Curr Opin Virol. 2022 Feb;52:1-8. doi: 10.1016/j.coviro.2021.10.009. Epub 2021 Nov 16.
Viruses may evolve to increase the amount of encoded genetic information by means of overlapping genes, which utilize several reading frames. Such overlapping genes may be especially impactful for genomes of small size, often serving a source of novel accessory proteins, some of which play a crucial role in viral pathogenicity or in promoting the systemic spread of virus. Diverse genome-based metrics were proposed to facilitate recognition of overlapping genes that otherwise may be overlooked during genome annotation. They can detect the atypical codon bias associated with the overlap (e.g. a statistically significant reduction in variability at synonymous sites) or other sequence-composition features peculiar to overlapping genes.

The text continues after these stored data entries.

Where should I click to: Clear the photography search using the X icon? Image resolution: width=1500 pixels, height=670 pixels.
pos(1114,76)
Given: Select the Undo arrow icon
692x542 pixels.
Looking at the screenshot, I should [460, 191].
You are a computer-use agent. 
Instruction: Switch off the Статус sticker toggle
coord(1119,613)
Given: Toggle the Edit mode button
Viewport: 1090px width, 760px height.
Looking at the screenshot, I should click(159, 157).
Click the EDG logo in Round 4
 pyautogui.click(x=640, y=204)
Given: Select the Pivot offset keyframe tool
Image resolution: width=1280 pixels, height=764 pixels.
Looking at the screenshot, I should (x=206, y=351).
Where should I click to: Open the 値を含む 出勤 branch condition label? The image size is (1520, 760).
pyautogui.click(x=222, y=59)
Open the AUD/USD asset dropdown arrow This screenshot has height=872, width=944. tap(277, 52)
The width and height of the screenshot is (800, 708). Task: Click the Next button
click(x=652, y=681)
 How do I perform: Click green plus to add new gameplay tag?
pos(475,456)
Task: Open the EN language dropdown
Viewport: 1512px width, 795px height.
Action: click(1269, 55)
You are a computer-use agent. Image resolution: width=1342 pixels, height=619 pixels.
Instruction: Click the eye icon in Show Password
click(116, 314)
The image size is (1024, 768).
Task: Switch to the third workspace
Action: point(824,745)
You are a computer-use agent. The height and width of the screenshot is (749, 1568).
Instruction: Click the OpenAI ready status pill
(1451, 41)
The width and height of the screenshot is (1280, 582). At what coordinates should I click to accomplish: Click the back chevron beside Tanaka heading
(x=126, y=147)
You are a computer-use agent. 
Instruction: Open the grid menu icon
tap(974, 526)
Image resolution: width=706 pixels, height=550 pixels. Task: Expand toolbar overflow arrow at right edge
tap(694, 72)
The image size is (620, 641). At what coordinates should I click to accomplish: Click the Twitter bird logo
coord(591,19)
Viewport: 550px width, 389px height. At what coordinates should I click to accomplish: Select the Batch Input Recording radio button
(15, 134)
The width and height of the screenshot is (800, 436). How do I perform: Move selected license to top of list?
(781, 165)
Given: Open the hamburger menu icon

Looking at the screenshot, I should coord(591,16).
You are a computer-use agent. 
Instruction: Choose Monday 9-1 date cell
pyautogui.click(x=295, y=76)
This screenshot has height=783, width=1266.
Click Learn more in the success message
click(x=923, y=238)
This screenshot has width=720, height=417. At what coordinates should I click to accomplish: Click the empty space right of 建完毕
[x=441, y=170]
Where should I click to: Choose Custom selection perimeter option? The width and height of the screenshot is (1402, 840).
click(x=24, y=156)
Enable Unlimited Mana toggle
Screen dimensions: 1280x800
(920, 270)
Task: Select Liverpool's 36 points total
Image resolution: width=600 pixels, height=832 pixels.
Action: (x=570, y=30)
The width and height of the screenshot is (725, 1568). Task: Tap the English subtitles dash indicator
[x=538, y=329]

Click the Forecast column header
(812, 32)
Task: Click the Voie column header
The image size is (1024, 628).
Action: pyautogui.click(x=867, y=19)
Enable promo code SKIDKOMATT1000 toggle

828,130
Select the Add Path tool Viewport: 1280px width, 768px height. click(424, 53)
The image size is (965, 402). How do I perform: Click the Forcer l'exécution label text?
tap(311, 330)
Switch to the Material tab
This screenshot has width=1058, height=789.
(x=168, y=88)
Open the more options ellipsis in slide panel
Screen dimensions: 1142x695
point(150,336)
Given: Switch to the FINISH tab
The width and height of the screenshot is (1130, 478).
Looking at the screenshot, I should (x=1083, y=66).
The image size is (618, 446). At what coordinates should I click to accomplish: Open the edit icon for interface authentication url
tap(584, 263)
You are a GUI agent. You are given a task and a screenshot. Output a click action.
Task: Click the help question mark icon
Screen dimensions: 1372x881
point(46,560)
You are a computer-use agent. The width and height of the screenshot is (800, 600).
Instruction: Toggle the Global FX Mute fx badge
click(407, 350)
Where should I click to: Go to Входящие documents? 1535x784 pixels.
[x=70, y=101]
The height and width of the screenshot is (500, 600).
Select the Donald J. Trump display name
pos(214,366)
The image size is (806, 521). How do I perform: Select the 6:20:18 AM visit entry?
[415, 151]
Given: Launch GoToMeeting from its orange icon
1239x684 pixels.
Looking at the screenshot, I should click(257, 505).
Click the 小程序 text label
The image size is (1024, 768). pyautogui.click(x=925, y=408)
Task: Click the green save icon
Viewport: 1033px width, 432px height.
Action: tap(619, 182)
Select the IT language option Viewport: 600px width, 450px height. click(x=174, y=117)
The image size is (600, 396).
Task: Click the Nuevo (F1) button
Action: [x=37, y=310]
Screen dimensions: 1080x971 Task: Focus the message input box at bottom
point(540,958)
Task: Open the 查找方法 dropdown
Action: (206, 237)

In this review, I compare nine computational methods, discuss their strengths and limitations, and survey how they were applied to detect candidate overlapping genes in the genome of SARS-CoV-2, the etiological agent of COVID-19 pandemic.
病毒可能通过重叠基因来增加编码遗传信息的数量,这些重叠基因利用了几个阅读框。对于小尺寸的基因组来说,这种重叠基因可能特别有影响力,它们经常是新型辅助蛋白的来源,其中一些在病毒的致病性或促进病毒的全身传播中起着至关重要的作用。已经提出了多种基于基因组的指标来帮助识别重叠基因,否则在基因组注释过程中可能会忽略这些基因。它们可以检测到与重叠相关的非典型密码子偏好(例如,同义位点的变异性显著降低)或重叠基因特有的其他序列组成特征。在这篇综述中,我比较了 9 种计算方法,讨论了它们的优缺点,并调查了它们在检测 COVID-19 大流行的病原体 SARS-CoV-2 基因组中候选重叠基因中的应用。